_What is asked_
State how many lines of the data below contain the string "each". Give only the number.

(Text and item location entries)
_ _ _ _
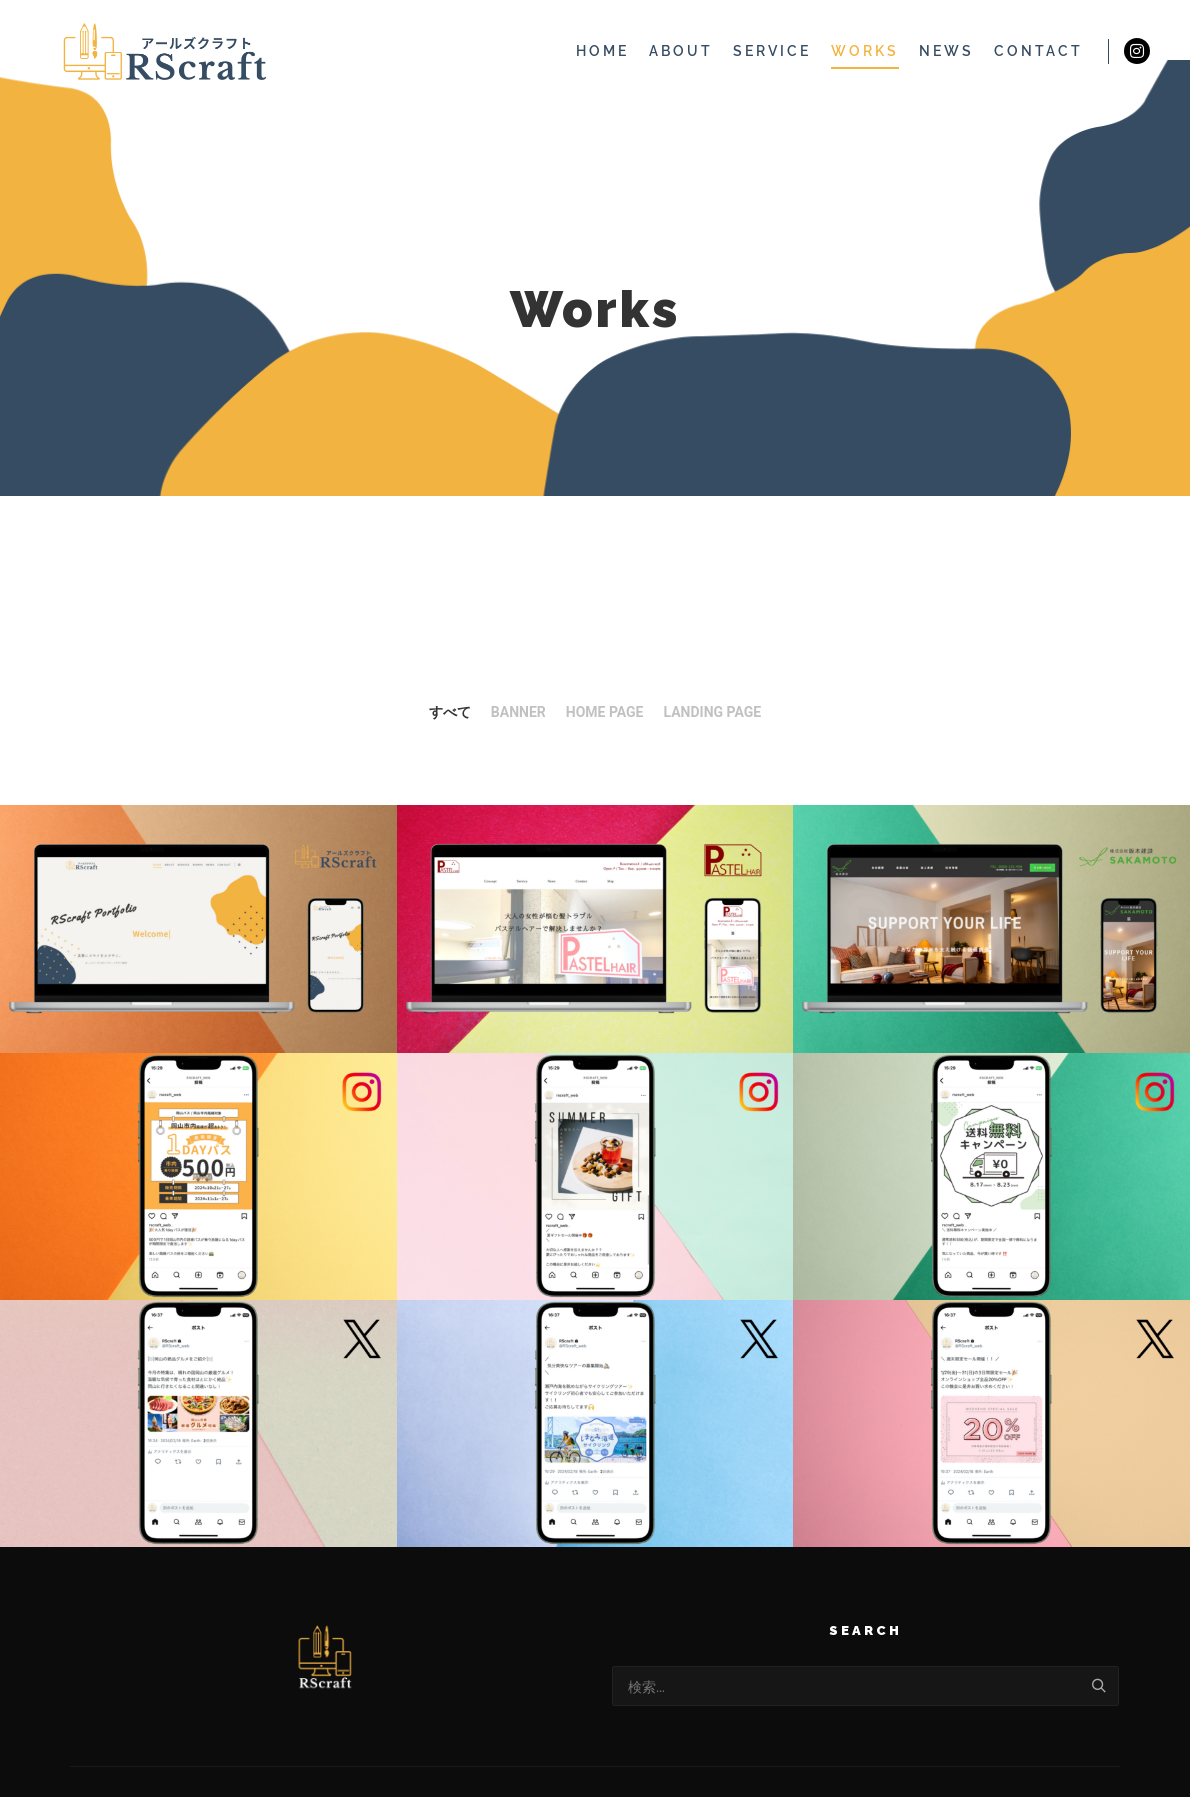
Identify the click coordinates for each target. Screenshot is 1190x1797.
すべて (450, 712)
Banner (518, 712)
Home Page (605, 712)
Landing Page (713, 712)
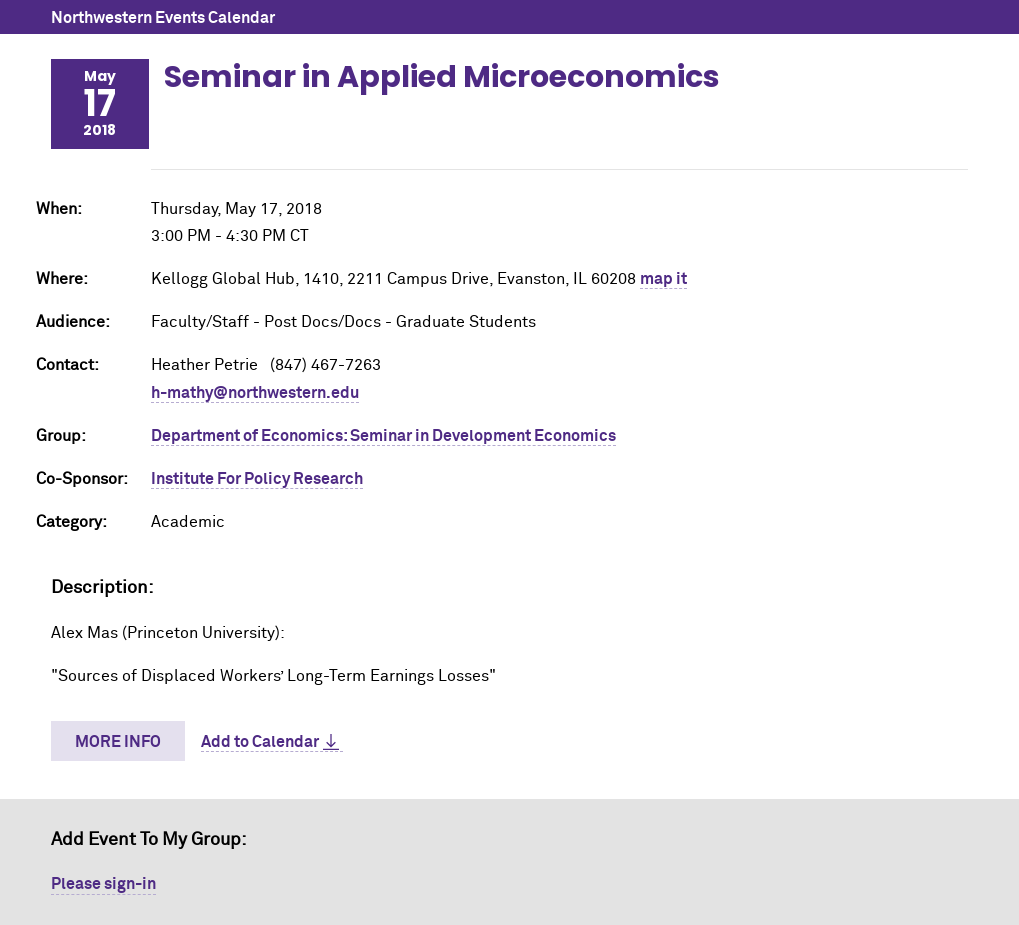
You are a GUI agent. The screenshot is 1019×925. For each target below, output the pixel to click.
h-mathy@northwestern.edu (255, 393)
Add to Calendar (260, 742)
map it (663, 279)
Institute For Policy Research (257, 479)
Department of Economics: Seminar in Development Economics (383, 436)
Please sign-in (103, 884)
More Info (118, 742)
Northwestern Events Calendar (163, 18)
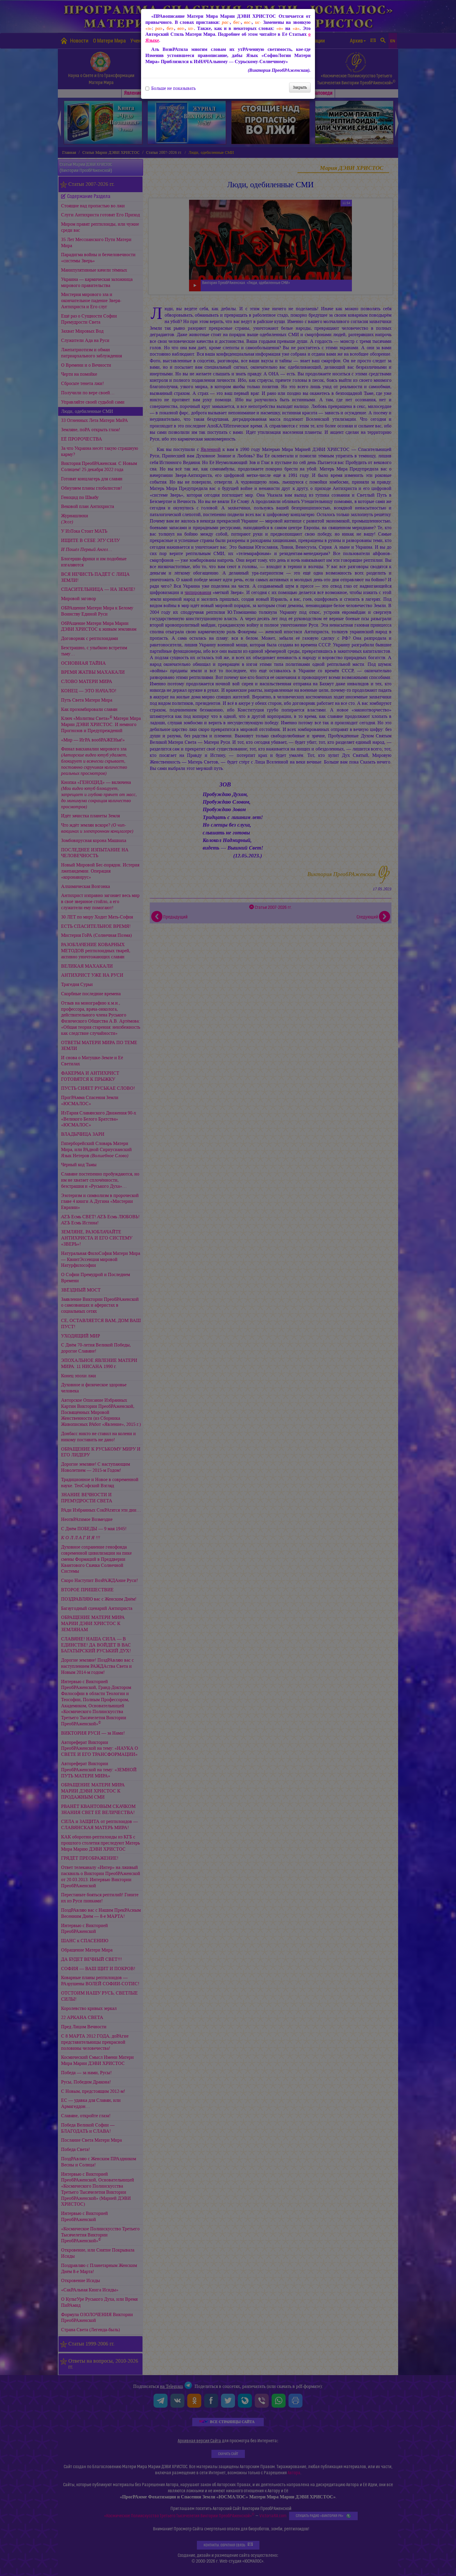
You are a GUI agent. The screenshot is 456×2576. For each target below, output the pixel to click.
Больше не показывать (170, 88)
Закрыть (300, 87)
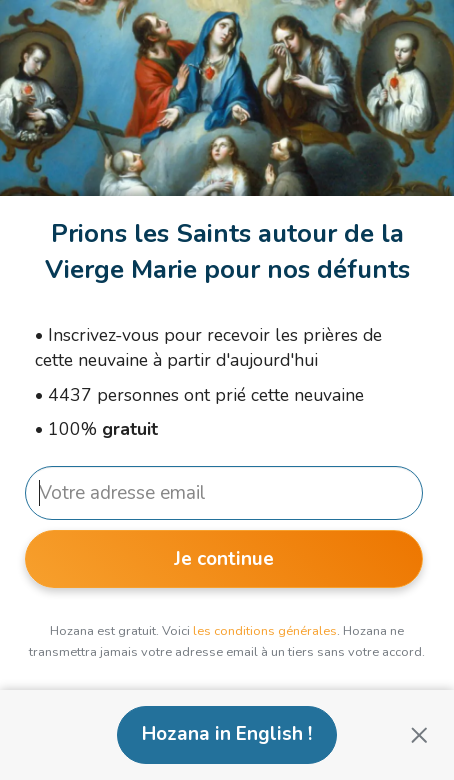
_ _ _ _
_Written solution_
3